ベント型蓄電池
ガスを外部へ放出する開放型鉛蓄電池
ベント型蓄電池は、充放電の化学反応に伴って発生するガスを、容器に設けられた排気栓(ベントプラグ)から外部へ放出する構造を持つ鉛蓄電池である。一般的には「開放型」や「液式」とも呼ばれる。電槽内には電解液として希硫酸が満たされており、過充電時や浮動充電中に水の電気分解が起こることで、酸素ガスと水素ガスが発生する。
容器内部の圧力が上昇して破損するのを防ぐため、発生したガスは速やかに外部へ逃がす仕組みとなっている。この際、ガスと共に微細な硫酸ミスト(酸霧)も放出されるため、蓄電池室の壁や天井、収納ラック、接続端子などが酸によって腐食しやすいという環境上のデメリットがある。そのため、設置場所には耐酸塗装を施したり、ステンレス製の架台を使用したりするなどの建築的な配慮が求められる。
水素ガスの滞留防止と換気計画
ベント型蓄電池から放出される水素ガスは可燃性であり、空気中に4%以上混入すると爆発限界に達する。密閉された室内で水素ガスが滞留することは極めて危険であるため、建築基準法および消防法に基づき、専用の換気設備を設けて屋外へ排出する措置を行わなければならない。
換気ファンは原則として24時間の常時運転とし、万が一の故障に備えて予備機を設けたり、気流が滞留しないよう給気口と排気口を対角に配置したりする設計が必要となる。この換気設備の運転にかかる電気代や、ファン自体のメンテナンスコストは、蓄電池設備のランニングコストとして無視できない要素となる。
定期的な補水とメンテナンス
ガスの放出は、電解液中の水分が失われていることを意味する。ベント型蓄電池を使用し続けると液面が低下し、極板が露出して劣化や発火の原因となるため、定期的に精製水を補充する「補水作業」が不可欠である。

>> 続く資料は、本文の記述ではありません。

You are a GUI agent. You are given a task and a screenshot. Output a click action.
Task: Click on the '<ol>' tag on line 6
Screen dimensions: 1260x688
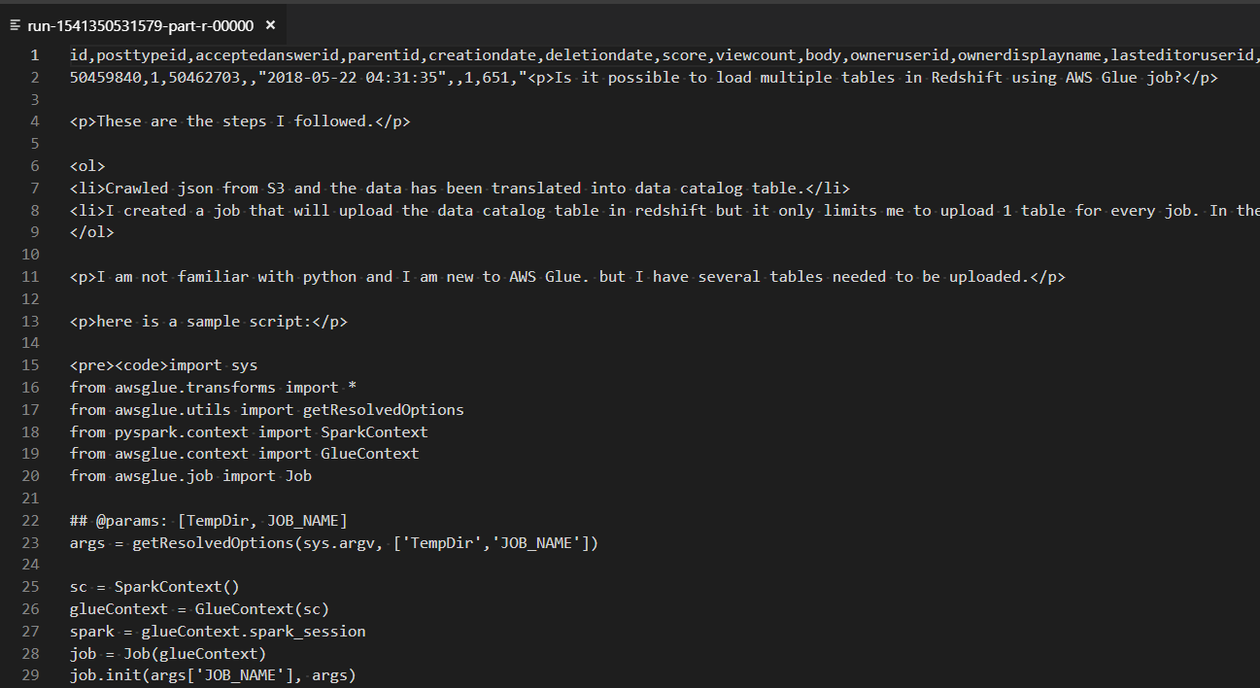[87, 166]
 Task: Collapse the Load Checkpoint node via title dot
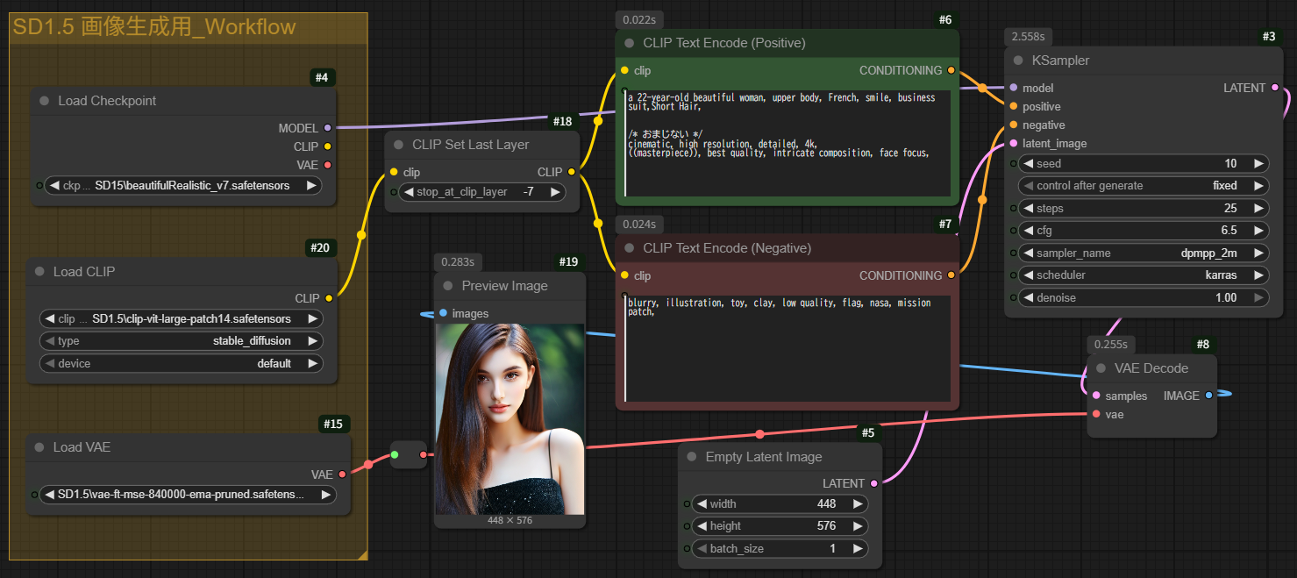[44, 101]
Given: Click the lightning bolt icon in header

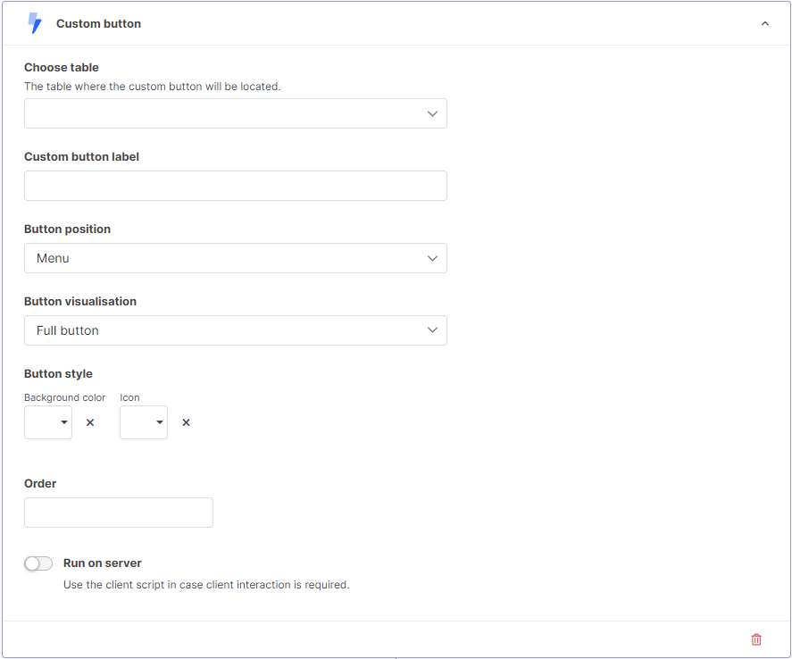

電槽は透明または半透明の樹脂で作られており、外部から液面レベル(最高液面と最低液面)を目視確認できるようになっている。多数のセル(単電池)が直列に接続されている場合、一つひとつキャップを開けて補水を行うのは多大な労力を要するため、一括補水装置(補水タンクと配管システム)を導入して省力化を図る事例も多い。近年では、これらのメンテナンス手間を嫌い、触媒栓を用いて水を還流させる方式や、完全メンテナンスフリーの「制御弁式(シール式)蓄電池」へ移行する傾向にある。
極板構造による用途の分類
ベント型蓄電池の内部構造(極板)には、主に「ペースト式」と「クラッド式」の2種類があり、負荷特性に応じて使い分けられる。
- ペースト式(HS形など):鉛粉を練ったペーストを格子状の基板に充填したもの。表面積を大きく取れるため、短時間で大電流を取り出す放電特性に優れている。主にUPS(無停電電源装置)や非常用発電機の始動用バッテリーとして採用される。期待寿命は5~7年程度である。
- クラッド式(CS形など):ガラス繊維などのチューブ内に活物質を充填した構造。活物質の脱落が少なく、深い充放電や長期間の使用に耐える耐久性を持つ。主に電話交換機や通信設備のバックアップ電源、フォークリフトの動力源として採用される。期待寿命は10~15年程度と長い。